This is one in a series of articles about farmers in the Chesapeake Bay watershed who have implemented Best Management Practices (BMPs) to improve water quality and efficiency on their farms. As a result of these success stories, we're halfway to achieving the nutrient reductions needed to restore the Chesapeake Bay and its waters. View the rest of the series here.
Butch Snow and his wife Melody Tennant have a beef cattle operation in Rockbridge County in the headwaters of the James River. It's a cow/calf operation and a grass-finished beef business called the Dutch Hollow Cattle Company. They own one farm and lease four adjoining farms.
The pair rotate their cows and calves through 19 grazing pastures, allowing each pasture at least 45 days of rest. This allows Snow and his wife to extend their grazing into mid-January, which has cut their need for hay in half.
"Because of our rotational grazing system, we've sold all of our hay equipment," explains Snow. "I'm buying better hay than what I could make."
Snow contends that by rotating his cattle herds, he gets more grazing days and has healthier livestock.

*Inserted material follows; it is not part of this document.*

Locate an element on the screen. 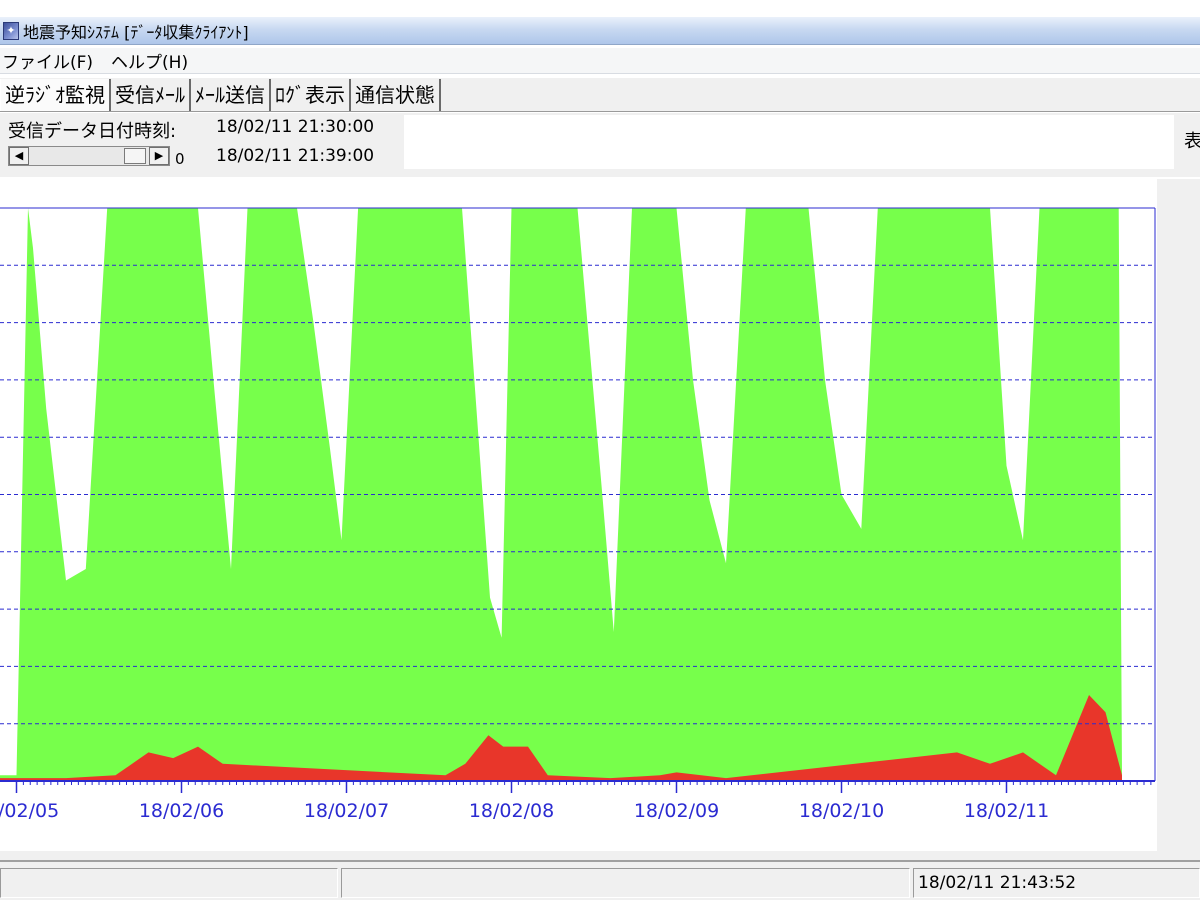 The height and width of the screenshot is (900, 1200). scroll-right-button: ▶ is located at coordinates (159, 156).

"Since we started rotating, we have fewer pink-eye outbreaks and fewer parasite problems. We are also weaning heavier calves."
But "you can't rotate if you don't have water," Snow continues. The couple has used several combinations of CREP, EQIP, and the state's agricultural cost-share program to get their cows out of the streams and build rotational grazing systems.

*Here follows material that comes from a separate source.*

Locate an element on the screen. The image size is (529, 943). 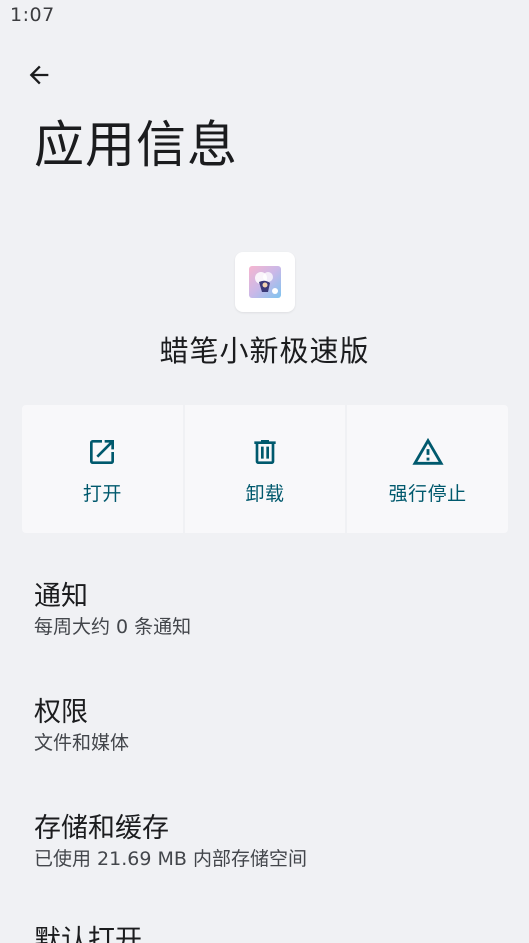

"I attribute my better herd health to better water. They would rather drink out of a trough than in the creek. When I found out these programs help pay for wells, I was motivated to enroll. I could not have swallowed the cost of these improvements. It actually works."
Snow also persuaded the owners of the farms the couple leases to enroll in programs that help pay for cross-fencing, stream exclusion, and alternate watering systems. The owners enrolled in the programs, and Snow coordinated the conservation work.
"It was definitely worth it for me to make these improvements on farms I didn't own," he says. "We get healthier, heavier calves, and the owner gets capital improvements on the land and better forage with fewer weeds."